• Your goal
For each line in the data below that holds "Privacy", return a copy.

Stored data entries
———
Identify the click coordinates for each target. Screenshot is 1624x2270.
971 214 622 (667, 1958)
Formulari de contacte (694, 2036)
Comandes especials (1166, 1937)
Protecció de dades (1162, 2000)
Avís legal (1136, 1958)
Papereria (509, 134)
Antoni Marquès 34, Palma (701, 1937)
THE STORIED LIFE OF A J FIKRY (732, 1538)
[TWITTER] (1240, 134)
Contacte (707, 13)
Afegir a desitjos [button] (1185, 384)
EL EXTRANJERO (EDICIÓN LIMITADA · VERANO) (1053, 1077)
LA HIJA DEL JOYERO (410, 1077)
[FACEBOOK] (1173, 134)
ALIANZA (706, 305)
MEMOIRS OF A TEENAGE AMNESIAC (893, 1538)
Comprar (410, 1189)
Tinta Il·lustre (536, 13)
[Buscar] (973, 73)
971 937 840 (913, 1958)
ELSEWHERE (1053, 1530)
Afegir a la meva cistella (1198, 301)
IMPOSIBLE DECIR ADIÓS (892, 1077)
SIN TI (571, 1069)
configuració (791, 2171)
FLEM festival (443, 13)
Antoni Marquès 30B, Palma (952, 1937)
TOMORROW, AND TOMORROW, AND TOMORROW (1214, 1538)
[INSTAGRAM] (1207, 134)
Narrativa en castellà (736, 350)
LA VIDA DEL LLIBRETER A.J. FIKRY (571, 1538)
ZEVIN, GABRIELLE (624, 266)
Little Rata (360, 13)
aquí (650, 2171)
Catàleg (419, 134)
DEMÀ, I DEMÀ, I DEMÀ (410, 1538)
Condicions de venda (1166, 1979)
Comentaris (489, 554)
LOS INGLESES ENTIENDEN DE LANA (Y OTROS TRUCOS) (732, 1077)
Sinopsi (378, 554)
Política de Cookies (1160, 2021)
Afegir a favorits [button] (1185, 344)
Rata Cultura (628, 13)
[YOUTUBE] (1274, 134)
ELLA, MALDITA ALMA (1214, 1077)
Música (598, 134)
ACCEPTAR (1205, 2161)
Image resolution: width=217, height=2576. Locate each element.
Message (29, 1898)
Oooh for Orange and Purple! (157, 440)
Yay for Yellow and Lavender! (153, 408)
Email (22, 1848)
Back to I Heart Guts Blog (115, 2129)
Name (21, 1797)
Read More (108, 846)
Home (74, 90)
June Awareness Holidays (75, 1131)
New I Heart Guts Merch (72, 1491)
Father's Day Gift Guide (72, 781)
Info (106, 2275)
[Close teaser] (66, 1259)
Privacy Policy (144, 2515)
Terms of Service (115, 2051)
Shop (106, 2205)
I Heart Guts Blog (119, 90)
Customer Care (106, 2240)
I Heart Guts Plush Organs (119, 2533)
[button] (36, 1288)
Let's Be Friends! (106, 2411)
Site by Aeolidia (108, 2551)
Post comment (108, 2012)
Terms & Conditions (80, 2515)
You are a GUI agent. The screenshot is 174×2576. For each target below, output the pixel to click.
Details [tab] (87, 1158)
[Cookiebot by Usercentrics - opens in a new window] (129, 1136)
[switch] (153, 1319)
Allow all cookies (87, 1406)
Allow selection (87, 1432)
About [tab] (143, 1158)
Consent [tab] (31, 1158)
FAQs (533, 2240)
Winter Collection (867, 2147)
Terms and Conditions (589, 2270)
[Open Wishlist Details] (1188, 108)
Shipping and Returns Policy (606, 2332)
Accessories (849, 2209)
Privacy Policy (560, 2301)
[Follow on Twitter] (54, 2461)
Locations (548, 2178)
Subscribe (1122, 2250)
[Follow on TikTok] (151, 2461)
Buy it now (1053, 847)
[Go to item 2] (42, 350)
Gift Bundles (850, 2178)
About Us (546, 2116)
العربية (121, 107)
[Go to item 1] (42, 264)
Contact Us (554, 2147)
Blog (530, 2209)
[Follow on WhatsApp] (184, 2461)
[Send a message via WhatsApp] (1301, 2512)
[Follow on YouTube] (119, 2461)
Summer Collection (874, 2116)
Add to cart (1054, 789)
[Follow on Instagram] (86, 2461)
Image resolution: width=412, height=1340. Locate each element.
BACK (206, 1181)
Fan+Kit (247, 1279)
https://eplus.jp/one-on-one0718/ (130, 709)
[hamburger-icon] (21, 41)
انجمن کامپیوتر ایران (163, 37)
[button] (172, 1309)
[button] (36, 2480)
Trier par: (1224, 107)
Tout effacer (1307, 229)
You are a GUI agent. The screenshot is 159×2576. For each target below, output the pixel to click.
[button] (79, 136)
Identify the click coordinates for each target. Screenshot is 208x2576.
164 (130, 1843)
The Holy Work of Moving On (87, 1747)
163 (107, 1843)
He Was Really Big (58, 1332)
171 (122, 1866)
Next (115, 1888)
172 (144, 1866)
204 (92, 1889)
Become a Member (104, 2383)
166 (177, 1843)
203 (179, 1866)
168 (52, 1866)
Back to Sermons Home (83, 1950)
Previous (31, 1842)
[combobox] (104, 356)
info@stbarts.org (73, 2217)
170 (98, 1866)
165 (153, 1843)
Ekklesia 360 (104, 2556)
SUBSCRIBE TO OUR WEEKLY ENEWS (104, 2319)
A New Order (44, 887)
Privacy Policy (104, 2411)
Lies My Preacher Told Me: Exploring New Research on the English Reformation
———
• Answer box
Privacy Policy (144, 2515)
Privacy Policy (560, 2301)
Privacy Policy (104, 2411)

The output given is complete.